On 7 April 2010, the Norwegian daily newspaper Adresseavisen reported that Müller had resigned following allegations of sexual abuse 20 years earlier. The report was confirmed by Catholic Church officials in Norway, and a spokesperson for the Congregation for the Doctrine of the Faith confirmed that the abuse of a boy had been reported to Church officials in January 2009. It said Müller had undergone therapy and was no longer engaged in pastoral work. The accuser chose to remain anonymous, and due to the statute of limitations, no legal action could be pursued. Müller's removal came after Church officials had followed a review process that included a determination by a priest appointed by the Bishop of Stockholm that the charge was credible, a referral to the Vatican by Archbishop Emil Paul Tscherrig, the Apostolic Nuncio to Norway, and a final determination of guilt by a three-judge panel. A spokesperson for the Catholic Church in Norway said that in 2009, "The official explanation was that the bishop had problems cooperating with others in the church, but that was only a part of the truth. The reason for not coming out with everything was that the victim did not want that." Oslo Bishop Bernt Ivar Eidsvig said: "Müller has been divested of his authority, and he won't be allowed to work in a church again. He will never again be given a position in the church." The man who accused Müller thanked the Church for confirming his allegations and for the support it had provided him. Media coverage was extensive in Norway and included reports that Müller was celebrating Mass in public at a hospital in Germany. Bishop Eidsvig called that "improper and impermissible" and said he would pursue the matter. In Germany, officials at the hospital and the local diocese said they had not been informed of any charges against Müller. The Church reportedly later paid a settlement of over 400,000 krone.

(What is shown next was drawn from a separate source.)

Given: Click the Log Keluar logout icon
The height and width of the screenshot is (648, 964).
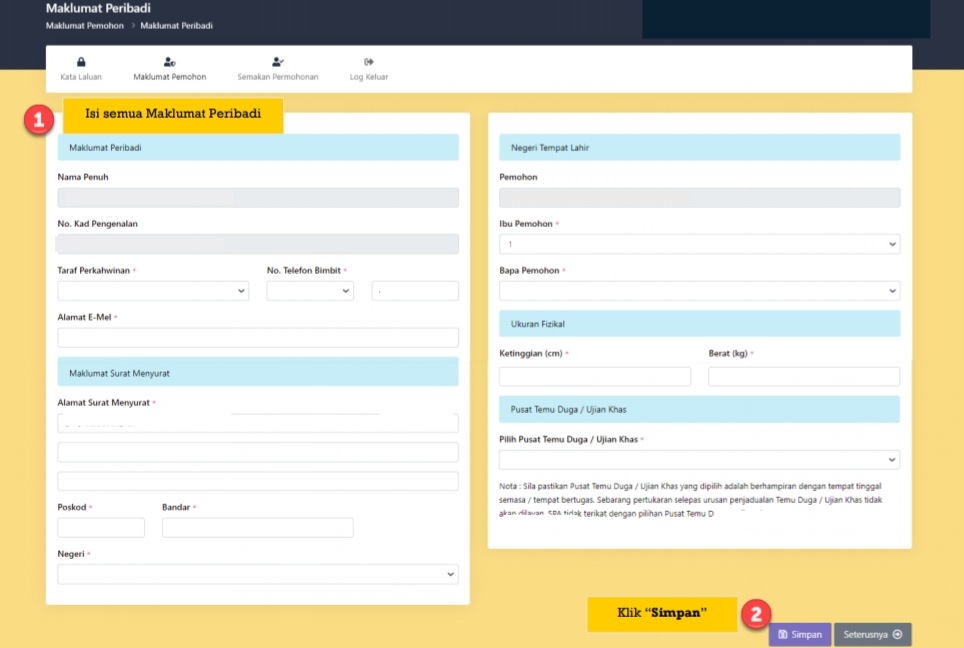Looking at the screenshot, I should 368,62.
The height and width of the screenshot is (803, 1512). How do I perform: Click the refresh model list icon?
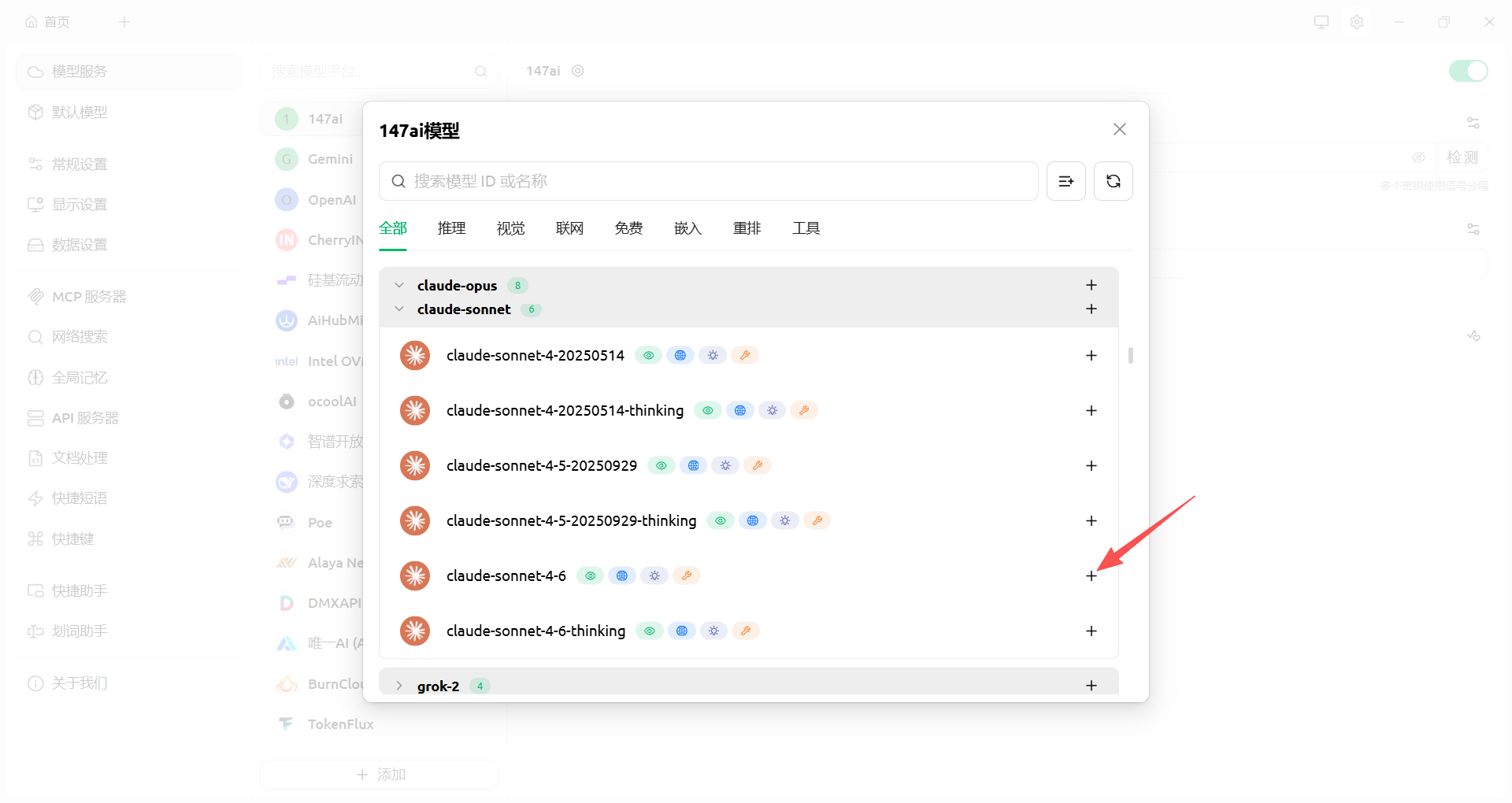coord(1114,181)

In an interview with Byavisa, a local Trondheim newspaper, in August 2013, Müller denied there had been any abuse. He said that his departure from Trondheim was misinterpreted as an admission of guilt when he had only left to avoid the media. He stated that a German clinic in Osnabrück had confirmed that he was never a pedophile. Müller had sought without success to retract his statements before publication. The newspaper also reported that he appeared not to be supervised in any way, despite the Vatican's commitment that he would be. Bishop Eidsvig said Müller's statement showed bad judgment and that Müller had confessed in 2009. He doubted Müller would attempt to have the Vatican rehabilitate him.

In retirement, he lived at his order's residences, first in Rome and then in Münster. He died in Münster on 25 October 2015. The obituary published online by his order did not mention the reasons for his resignation. It said that "he bore his suffering with composure and patience".

Muller was not replaced in Trondheim until 2019. Bishop Eidsvig was named Apostolic Administrator when Muller's resignation was accepted in 2009, and he served until 2019 when Erik Varden was nominated as his successor.